Four Students Receive NAIOP Diversity Student Scholarships

Fall 2021 Issue
By: Hannah Buckles

The association awarded scholarships to graduate students from backgrounds traditionally under-represented in the commercial real estate industry.

NAIOP is pleased to announce the recipients of the 2021 NAIOP Diversity Student Scholarships.

The scholarship program was established in 2016 to support students pursuing degrees at NAIOP university member schools that will lead to careers in the commercial real estate industry. Preference is given to students from backgrounds that have traditionally been under-represented in the industry. In addition to $5,000, beneficiaries also received complimentary registration and a $1,000 travel stipend for NAIOP’s CRE.Converge 2021 conference in Miami Beach, Florida. 
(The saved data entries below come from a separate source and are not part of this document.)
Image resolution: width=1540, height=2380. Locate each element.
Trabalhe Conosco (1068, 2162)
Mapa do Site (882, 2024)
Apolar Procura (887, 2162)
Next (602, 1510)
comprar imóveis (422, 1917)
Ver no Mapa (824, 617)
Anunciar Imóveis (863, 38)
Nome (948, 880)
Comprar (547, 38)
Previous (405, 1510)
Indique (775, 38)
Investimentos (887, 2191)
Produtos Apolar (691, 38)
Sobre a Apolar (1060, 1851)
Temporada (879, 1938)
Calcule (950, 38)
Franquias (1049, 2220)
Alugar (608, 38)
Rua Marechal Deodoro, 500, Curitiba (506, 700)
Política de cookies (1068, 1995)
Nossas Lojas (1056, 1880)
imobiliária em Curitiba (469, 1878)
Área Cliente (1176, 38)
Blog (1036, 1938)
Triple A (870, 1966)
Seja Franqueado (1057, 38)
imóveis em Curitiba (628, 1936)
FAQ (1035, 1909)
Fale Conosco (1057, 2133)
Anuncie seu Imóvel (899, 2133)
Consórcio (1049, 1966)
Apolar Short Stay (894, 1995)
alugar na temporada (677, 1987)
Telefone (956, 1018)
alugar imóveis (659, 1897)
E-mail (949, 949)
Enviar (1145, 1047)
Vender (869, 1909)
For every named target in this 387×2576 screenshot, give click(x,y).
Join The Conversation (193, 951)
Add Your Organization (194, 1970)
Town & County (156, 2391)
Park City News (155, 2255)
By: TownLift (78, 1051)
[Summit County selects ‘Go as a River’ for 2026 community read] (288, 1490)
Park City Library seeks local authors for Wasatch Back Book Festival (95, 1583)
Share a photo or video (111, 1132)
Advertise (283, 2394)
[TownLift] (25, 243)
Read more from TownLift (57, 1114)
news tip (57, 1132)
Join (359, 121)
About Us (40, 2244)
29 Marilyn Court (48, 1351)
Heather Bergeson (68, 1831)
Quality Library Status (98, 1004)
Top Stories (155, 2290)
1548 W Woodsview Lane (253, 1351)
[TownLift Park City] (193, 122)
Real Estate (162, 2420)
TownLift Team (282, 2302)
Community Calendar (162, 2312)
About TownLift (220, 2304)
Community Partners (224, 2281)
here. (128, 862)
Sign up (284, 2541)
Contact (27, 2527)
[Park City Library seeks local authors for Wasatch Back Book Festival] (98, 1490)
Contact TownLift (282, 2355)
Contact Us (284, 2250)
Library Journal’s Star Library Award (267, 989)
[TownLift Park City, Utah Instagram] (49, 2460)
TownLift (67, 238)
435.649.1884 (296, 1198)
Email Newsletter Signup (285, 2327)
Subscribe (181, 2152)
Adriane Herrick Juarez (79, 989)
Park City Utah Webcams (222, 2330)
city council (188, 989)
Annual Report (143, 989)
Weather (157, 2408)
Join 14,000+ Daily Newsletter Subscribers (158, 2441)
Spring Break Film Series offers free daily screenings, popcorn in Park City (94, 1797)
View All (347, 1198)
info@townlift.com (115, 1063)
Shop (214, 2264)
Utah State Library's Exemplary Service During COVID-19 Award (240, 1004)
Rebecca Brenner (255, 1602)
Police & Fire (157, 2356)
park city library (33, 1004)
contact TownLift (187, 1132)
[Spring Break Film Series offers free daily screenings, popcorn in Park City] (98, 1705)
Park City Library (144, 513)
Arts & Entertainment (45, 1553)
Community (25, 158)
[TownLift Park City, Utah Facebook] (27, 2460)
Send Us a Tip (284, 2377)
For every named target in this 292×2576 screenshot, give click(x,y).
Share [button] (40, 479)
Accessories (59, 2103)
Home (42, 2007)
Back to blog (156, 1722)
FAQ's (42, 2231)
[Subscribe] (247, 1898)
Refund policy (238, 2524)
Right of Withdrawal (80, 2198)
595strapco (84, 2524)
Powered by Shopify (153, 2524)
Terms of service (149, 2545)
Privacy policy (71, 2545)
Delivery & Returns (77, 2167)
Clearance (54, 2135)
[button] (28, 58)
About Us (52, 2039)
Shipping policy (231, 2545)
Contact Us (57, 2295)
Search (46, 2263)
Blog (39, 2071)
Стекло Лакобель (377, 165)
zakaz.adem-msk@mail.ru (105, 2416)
Applications were reviewed by a panel of industry experts, and four candidates were selected as the 2021 awardees. All winners are NAIOP student members and on track to become leaders in commercial real estate in each of their respective fields, which range from architecture and design to development and land-use regulations.

Effron

Margarita Effron

Margarita Effron is a law clerk with The Vakula Law Firm in Phoenix, Arizona, who plans to combine her background in law and her Master of Real Estate Development degree from Arizona State University to create solutions for cities in the Phoenix metropolitan area that are experiencing rapid urbanization. Effron focuses on the effects that government policies and legislation can have on the economy and commercial real estate development. She is particularly interested in land-use law. 

During her academic career, Effron became involved in zoning modifications for several projects, including the Chula Vista Bayfront mega-project in Southern California, and she learned how policies and regulations can work with responsible development to boost the socioeconomic conditions of a community. Long-term, Effron plans to focus her career on mixed-use development and consult on land use and zoning issues in Arizona.

As an immigrant to the U.S. with no family in the country, Effron is thankful for her professors who encouraged her with positive feedback and her mentor Mark Stapp, executive director of the Master of Real Estate Development program at Arizona State University, for breaking down complex issues and always being kind and supportive. 

Garcia

Antonio Garcia

Antonio Garcia is a graduate student who began his academic career at the University of Colorado, Boulder and has since transferred to New York University, where he plans to complete a Master of Real Estate degree in 2023. He is a descendent of the Spanish and Mexican people who migrated to what is now Mora, New Mexico, as part of the 1845 Mora Land Grant. Thanks to his grandfather’s decision to move the family for better educational opportunities, his parents were able to invest in single-family homes and turn them into rental properties. Garcia says his parents ingrained an entrepreneurial attitude and work ethic into him by taking him to work with them at their properties.

As an undergraduate at the University of Colorado, Garcia began his own foray into real estate analysis and investment. In the first year of operations, his company performed more than 50 transactions, including investment in single-family homes and sourcing of distressed properties for other retail and portfolio investors.

Garcia currently works as an analyst with Hanover Street Capital in New York City. In the future, he would like to work as an investment analyst and eventually operate a value-add private equity firm and invest in neglected neighborhoods in need of capital. 

Nusheen

Nusheen Majidi

Nusheen Majidi is pursuing master’s degrees in architecture and real estate development at the University of Maryland, College Park, and she expects to complete her studies in December 2021. She is a first-generation American and is passionate about international culture as well as health and well-being. As a fitness instructor with a Bachelor of Science in kinesiology, Majidi is focused on conscientious building design and development that benefits the public and the environment. 

Majidi has maintained her unique perspective through courses in public health, urban design and multicultural planning, and she participated in the 2021 Department of Housing and Urban Development’s Innovation in Affordable Housing Competition. 

She has earned several scholarships, and her ultimate goal within commercial real estate is to become an architect-developer with a firm focused on health and sustainability.  Majidi currently works as a graduate administrative assistant. 

Murphy

Jasmine Murphy

Jasmine Murphy is an architectural designer at Stevens & Wilkinson, Inc., in Columbia, South Carolina. She is also pursuing a Master of Real Estate Development at Clemson University and expects to complete her degree in December 2021.

Murphy believes that her experience growing up in a military family — moving 12 times throughout her childhood — has helped her learn to thrive and adapt quickly to new people and places.  Even so, Murphy values community. She demonstrates this through volunteerism as a former teacher assistant at the Savannah College of Art and Design and as a childcare helper at Cornerstone Community Church in Orangeburg, South Carolina. She also expresses her love of community through her enthusiasm for multifamily and mixed-use development.

“I long to be able to create a safe place where one can come and let down their guard… and a place where one always feels welcomed,” she says.

As she continues in her commercial real estate career, Murphy plans to prioritize relationships with surrounding communities and public officials to ensure her work in building and site design will leave a positive impact for the future generations who will experience the built environment.  

Hannah Buckles is the member services coordinator for NAIOP.